Liban: Détournement d’enquête

DETOURNEMENT D’ENQUETE

par K. Selim, Le Quotidien d’Oran, 30 octobre 2010

La situation se tend dangereusement au Liban. Les «enquêtes» du Tribunal spécial sur le Liban (TSL) sur l’assassinat de l’ancien Premier ministre Rafic Hariri ciblent ouvertement le seul Hezbollah et prennent un tour plutôt étonnant. Les enquêteurs du Tribunal spécial se sont en effet rendus dans une clinique de la banlieue sud de Beyrouth pour demander les dossiers gynécologiques d’un certain nombre de patientes.
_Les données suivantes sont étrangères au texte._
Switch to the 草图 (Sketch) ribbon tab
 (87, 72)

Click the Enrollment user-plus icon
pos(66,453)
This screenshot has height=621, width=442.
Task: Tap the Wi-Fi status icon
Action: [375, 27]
L’exigence est tellement surréaliste au regard de la mission présumée du Tribunal spécial qu’elle a suscité l’indignation et la colère des femmes présentes dans l’établissement. On comprend aisément que ces femmes ne trouvent aucune légitimité à une démarche qui peut paraître absurde mais qui conforte l’hostilité d’une bonne partie des Libanais contre un tribunal dont la vocation n’est plus la manifestation de la vérité sur l’assassinat de Rafic Hariri, mais de servir de couverture à des objectifs politiques.

La colère des femmes présentes dans l’établissement a été relayée par le secrétaire général du Hezbollah, Hassan Nasrallah, qui a demandé aux Libanais de cesser toute collaboration avec le TSL.

A l’évidence, pour le chef d’un mouvement qui se sait la cible privilégiée d’Israël et de ses soutiens occidentaux, cette dernière demande des «enquêteurs» du tribunal est aussi insultante qu’incongrue. Quel rapport peut-il en effet exister entre la mort de Rafic Hariri et les problèmes intimes de citoyennes du pays du Cèdre ? Cette intrusion «gynécologique» est en quelque sorte la cerise sur la gâteau d’une enquête qui ressemble fort à de la collecte d’informations pour le compte d’un ou de plusieurs services de renseignements.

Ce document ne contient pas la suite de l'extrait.